**TEXTABSCHNITT:**
Sichtlich gestresst von seinem Wochenendticket-Mitfahrer Unterkieferfehlstellungs-Bülent, dessen Fragestellungen dem Vernehmen nach einer gewissen Redundanz nicht entbehrten und der die etwas aus der Mode geratene “Null-Problemo-Geste” von ALF in allen passenden und unpassenden Situation nachzuahmen pflegte, fiel “Mr. T” aus dem Regionalexpress. Da ich das Karlsruher Sightseeing bereits alleine bestritten hatte (Schloss, Rathaus, alter Markt, Platz der Grundrechte, badisches Staatstheater, Bundesgerichtshof, fertig!), konnte man sich gemeinsam den angenehmen Dingen des Lebens zuwenden: Tiefkühlpizza essen, Bier trinken. Und zusammen mit der mittlerweile aus Frankfurt/Main eingetroffenen “Axt” Kubas Freiheit feiern (eines muss man “Mr. T” lassen, eine sympathische Prioritätensetzung hat er. Keine Jacke dabei, die Zahnbürste vergessen, aber ‘ne Flasche Havanna Club unterm Arm. Respekt!), bevor es gegen 0.30 in die “Stadtmitte” ging. In Karlsruhe bezeichnet der Begriff “Stadtmitte” keinen U-Bahnhof mit kilometerlangem Fußgängertunnel, sondern eine Lokalität, in der ein Plattenunterhalter der Sorte “Mike the Psych” die krasseste Musik der 70’er, 80’er, 90’er und das allerbeste von heute auflegt und damit Menschen glücklich macht, “die eigentlich alles querbeet” hören. Also genau mein Ding. Exakt drei Mal kam ich auf meine musikalischen Kosten: Beatsteaks, Kings of Leon, No Doubt. Exakt diese drei Mal kam die “Axt” auf mich zu und sagte: “Die Musik wird langsam schlechter, wa?“
5 Stunden später ging ein dennoch extremst lustiger Abend zu Ende und man torkelte “granatenvoll”, wie die “Axt” im Stakkatotakt zum Besten gab, nach Hause.

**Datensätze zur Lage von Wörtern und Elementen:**

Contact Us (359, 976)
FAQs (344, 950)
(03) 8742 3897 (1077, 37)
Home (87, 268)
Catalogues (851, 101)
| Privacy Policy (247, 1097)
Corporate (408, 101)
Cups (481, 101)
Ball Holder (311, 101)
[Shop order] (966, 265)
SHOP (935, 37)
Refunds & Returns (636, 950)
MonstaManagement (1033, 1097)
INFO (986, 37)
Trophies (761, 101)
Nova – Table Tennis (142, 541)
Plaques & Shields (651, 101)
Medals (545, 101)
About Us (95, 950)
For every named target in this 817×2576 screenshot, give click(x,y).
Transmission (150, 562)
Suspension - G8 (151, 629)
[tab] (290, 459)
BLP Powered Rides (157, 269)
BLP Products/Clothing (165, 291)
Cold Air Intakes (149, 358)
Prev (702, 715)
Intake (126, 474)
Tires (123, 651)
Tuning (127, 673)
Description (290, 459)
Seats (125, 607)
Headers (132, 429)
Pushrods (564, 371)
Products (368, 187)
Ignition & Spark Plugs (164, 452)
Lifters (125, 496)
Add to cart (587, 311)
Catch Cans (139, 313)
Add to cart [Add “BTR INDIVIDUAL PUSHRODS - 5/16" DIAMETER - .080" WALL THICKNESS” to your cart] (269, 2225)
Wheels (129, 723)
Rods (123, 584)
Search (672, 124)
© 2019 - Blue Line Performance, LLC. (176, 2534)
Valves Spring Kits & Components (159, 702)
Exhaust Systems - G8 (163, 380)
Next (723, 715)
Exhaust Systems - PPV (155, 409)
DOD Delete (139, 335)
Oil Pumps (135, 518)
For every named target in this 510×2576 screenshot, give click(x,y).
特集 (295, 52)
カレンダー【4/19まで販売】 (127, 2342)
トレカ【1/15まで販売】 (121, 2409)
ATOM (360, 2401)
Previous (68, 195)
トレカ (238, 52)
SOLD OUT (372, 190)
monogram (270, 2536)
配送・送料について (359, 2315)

**DEINE AUFGABEN:**
**a.** Stimmen die folgenden Aussagen mit dem Textabschnitt über den Abend in Karlsruhe überein? Beantworte jede mit Ja oder Nein und zitiere die entscheidenden Worte des Textes wörtlich.
(i) „Mr. T“ hatte seine Zahnbürste vergessen, aber eine Flasche Havanna Club dabei.
(ii) In Karlsruhe ist mit „Stadtmitte“ ein U-Bahnhof gemeint.
(iii) In der „Stadtmitte“ kam die erzählende Person genau vier Mal musikalisch auf ihre Kosten.
**b.** Schreibe den Textabschnitt über den Abend in Karlsruhe im gleichen Ton weiter, ab seinem letzten Satz.

**ANTWORTEN JE AUFGABE:**
**a.**
(i) Ja: „Keine Jacke dabei, die Zahnbürste vergessen, aber ‘ne Flasche Havanna Club unterm Arm.“
(ii) Nein: „In Karlsruhe bezeichnet der Begriff “Stadtmitte” keinen U-Bahnhof mit kilometerlangem Fußgängertunnel, sondern eine Lokalität“
(iii) Nein: „Exakt drei Mal kam ich auf meine musikalischen Kosten“

**b.**
Sonntag:
9.30, mein Wecker klingelt. Die “Axt” und “Mr. T” sind auf unterschiedliche Art und Weise noch nicht anwesend. Meine Aufgabe besteht darin, den letzten fehlenden Bestandteil der Reisegruppe vom Hauptbahnhof einzusammeln und auf dem Rückweg Brötchen zu besorgen. “Der Schwabe”, Exil-Berliner aus Stuttgart, erscheint gut gelaunt und ausgeschlafen zum vereinbarten Treffpunkt. Sein Auto mit Stuttgarter Kennzeichen und Berlin-Aufkleber hat er schon mal vorsorglich auf einem Parkplatz am Karlsruher Wildparkstadion abgestellt und damit die Wahrscheinlichkeit, am Ende des Tages einen ausgebrannten Wagen vorzufinden, um mindestens 150% gesteigert. Krasser Typ!
Es folgt ein Frühstück, bei dem Bouletten eine Hauptrolle spielen, die eher als Türstopper zu gebrauchen sind sowie ein mit abgestandener Cola gemischter Cuba, der nach Capri Sonne schmeckt. Auf dem Weg zum Stadion fasziniert uns anschließend ein Automat mit Greifarm, der einem für nur 1,20 € im Gegensatz zu seinen Rummel-Brüdern einen Hauptgewinn garantiert. Mit auf diesem Weg gewonnenem Rothaus-Pils nähern wir uns dem Wildparkstadion.
Sonntag, Fußball:
Es gibt nicht mehr viele Orte in Fußball-Deutschland, an denen die Uhr in den 70er-Jahren derart stehengeblieben ist wie in Karlsruhe. Und das meine ich als Freund alter Stadien und Arenen-Gegenentwürfe keineswegs abwertend. Eine große Haupttribüne mit bunten Sitzschalen kommt im Vergleich zu den unüberdachten Kurvenstehplätzen und der genialen Trabrennbahn-Gegentribüne noch am modernsten daher. Die sandigen Stehtraversen sorgen später im Verlauf des Spiels dafür, dass die Karlsruher Ultras in ihrer Bewegung stets von einer Staubwolke umhüllt sind, was gerade im Lichtschein der alten schicken Flutlichtmasten zugegebenermaßen ziemlich geil rüber kommt. Akustisch geht allerdings leider, wie man es von Stadion dieser Bauart her kennt, nicht viel. Die mangelnde Überdachung und die relativ große Entfernung in den Kurven zum Spielfeld sind Stimmungstöter und geben den modernen Arenen Daseinsberechtigungsargumente.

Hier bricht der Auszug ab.